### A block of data
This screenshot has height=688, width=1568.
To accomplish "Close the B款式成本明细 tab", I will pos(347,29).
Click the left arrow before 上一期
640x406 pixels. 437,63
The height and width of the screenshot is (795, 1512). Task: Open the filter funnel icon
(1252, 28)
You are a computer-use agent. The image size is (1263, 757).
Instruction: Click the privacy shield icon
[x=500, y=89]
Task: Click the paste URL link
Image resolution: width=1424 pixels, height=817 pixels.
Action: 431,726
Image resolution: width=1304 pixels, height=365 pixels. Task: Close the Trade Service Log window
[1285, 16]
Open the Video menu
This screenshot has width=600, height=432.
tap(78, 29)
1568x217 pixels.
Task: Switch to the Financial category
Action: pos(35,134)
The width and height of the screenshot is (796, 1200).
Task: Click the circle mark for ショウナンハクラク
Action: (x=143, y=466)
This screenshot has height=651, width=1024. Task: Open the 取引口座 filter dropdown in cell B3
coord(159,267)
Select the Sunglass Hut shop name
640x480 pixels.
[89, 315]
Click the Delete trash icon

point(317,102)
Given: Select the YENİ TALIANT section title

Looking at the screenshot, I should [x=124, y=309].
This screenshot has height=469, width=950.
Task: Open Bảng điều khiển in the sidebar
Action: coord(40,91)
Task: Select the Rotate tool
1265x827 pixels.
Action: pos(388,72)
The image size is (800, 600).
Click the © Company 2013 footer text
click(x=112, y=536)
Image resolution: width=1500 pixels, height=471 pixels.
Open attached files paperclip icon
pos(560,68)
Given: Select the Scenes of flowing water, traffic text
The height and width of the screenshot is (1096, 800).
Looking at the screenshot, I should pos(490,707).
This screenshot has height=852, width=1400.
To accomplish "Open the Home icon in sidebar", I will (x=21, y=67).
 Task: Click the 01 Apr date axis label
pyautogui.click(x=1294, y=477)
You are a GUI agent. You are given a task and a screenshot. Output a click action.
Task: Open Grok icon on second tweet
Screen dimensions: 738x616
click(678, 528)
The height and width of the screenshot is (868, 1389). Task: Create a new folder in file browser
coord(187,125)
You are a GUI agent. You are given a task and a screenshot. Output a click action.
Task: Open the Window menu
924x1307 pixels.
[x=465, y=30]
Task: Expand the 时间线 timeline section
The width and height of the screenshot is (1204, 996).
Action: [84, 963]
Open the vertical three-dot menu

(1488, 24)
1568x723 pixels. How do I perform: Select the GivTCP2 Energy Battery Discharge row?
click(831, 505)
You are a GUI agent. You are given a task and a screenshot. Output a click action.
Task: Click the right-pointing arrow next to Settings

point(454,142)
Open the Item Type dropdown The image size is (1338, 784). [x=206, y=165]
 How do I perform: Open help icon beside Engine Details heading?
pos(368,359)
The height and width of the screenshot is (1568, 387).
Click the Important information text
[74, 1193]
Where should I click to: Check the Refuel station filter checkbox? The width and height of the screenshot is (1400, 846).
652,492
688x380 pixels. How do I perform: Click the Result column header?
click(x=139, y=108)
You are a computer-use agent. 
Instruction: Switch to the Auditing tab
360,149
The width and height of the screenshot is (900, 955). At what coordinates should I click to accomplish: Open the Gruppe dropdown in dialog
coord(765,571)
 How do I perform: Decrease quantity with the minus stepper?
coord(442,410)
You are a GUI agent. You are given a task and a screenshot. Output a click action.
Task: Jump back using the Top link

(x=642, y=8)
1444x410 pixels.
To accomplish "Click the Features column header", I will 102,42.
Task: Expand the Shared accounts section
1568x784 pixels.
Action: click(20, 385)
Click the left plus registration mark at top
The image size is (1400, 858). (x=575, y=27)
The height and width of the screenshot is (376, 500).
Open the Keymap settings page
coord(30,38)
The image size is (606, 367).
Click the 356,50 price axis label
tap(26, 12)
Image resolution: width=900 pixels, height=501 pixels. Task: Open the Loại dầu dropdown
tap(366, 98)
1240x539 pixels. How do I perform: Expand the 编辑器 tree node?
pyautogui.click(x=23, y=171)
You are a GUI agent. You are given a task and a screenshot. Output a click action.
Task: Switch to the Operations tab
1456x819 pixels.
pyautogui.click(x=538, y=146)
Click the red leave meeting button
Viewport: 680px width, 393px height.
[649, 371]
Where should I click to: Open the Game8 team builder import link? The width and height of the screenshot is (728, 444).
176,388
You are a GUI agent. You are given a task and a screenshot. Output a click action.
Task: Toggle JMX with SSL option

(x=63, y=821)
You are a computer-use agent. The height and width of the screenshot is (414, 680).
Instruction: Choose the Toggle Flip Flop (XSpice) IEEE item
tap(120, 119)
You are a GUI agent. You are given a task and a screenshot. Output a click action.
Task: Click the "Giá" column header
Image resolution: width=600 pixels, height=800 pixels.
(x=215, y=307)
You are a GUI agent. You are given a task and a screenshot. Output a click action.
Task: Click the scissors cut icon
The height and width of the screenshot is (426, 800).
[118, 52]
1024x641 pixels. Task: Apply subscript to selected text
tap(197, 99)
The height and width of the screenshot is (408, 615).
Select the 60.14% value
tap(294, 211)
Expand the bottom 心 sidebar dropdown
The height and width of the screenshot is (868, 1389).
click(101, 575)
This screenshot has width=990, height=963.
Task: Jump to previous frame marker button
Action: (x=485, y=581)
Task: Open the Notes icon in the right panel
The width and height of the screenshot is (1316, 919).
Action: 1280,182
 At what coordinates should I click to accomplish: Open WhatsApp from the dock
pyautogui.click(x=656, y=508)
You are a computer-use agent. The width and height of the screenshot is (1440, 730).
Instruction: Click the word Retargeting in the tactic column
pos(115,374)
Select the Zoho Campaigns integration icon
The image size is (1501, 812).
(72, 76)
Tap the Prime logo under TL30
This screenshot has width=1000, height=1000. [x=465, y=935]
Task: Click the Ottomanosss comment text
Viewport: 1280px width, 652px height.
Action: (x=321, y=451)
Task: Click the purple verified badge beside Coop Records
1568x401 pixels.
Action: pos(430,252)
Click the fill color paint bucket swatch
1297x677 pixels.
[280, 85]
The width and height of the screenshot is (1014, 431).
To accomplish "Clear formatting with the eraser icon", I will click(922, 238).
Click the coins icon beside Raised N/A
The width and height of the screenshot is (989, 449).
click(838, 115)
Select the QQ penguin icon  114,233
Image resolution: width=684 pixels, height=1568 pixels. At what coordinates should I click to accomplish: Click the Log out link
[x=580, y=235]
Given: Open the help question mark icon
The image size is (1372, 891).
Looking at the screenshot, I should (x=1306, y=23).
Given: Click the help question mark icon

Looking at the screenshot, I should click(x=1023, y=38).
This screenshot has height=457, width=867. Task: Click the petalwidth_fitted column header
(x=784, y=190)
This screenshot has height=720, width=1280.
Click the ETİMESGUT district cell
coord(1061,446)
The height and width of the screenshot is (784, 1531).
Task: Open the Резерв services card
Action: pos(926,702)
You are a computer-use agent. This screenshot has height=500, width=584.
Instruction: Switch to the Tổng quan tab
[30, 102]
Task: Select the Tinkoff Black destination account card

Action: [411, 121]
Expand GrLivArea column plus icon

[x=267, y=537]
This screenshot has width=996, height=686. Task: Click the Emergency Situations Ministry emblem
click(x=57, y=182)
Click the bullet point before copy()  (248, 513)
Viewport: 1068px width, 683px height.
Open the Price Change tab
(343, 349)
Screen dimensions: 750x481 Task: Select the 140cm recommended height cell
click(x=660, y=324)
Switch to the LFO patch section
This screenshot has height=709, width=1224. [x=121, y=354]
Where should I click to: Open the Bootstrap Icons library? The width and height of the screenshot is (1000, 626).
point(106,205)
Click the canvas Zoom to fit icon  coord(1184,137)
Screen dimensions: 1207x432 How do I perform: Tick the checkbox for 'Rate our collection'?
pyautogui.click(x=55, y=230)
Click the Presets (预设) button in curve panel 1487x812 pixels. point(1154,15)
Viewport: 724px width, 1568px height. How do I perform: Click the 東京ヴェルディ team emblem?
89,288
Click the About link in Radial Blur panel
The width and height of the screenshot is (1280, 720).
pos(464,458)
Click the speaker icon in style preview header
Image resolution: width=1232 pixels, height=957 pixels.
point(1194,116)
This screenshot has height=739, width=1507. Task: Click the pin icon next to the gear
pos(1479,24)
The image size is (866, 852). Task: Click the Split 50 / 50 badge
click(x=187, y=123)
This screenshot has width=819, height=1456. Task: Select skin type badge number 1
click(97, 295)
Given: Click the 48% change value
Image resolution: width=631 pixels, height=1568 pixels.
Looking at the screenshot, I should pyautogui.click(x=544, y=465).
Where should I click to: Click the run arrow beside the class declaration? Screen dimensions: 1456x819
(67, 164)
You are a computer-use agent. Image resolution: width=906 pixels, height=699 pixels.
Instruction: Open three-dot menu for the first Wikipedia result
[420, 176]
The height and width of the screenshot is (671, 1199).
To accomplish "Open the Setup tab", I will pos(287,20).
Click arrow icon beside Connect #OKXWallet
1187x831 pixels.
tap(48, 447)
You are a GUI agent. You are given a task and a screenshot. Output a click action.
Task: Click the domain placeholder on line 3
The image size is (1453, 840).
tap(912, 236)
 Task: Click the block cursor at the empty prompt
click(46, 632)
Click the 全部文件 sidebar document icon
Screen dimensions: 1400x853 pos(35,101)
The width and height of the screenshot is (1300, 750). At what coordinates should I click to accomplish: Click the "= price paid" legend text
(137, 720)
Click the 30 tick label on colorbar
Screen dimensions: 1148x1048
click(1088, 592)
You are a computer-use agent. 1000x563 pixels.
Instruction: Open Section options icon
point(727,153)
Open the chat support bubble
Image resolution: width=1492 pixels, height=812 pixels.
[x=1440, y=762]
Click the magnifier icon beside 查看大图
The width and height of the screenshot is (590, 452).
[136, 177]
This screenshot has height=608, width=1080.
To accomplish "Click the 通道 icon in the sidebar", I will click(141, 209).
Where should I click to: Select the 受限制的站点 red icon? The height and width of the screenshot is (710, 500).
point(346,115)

### WHAT YOU SHOULD DO
Rewrite the entries from the line with "You are a computer-use agent. The height" to the line with "(x=215, y=307)", substituting "desktop agent" for "GUI agent" and keeping everything else unchanged.

### SOLUTION FOR THIS PROBLEM
You are a computer-use agent. The height and width of the screenshot is (414, 680).
Instruction: Choose the Toggle Flip Flop (XSpice) IEEE item
tap(120, 119)
You are a desktop agent. You are given a task and a screenshot. Output a click action.
Task: Click the "Giá" column header
Image resolution: width=600 pixels, height=800 pixels.
(x=215, y=307)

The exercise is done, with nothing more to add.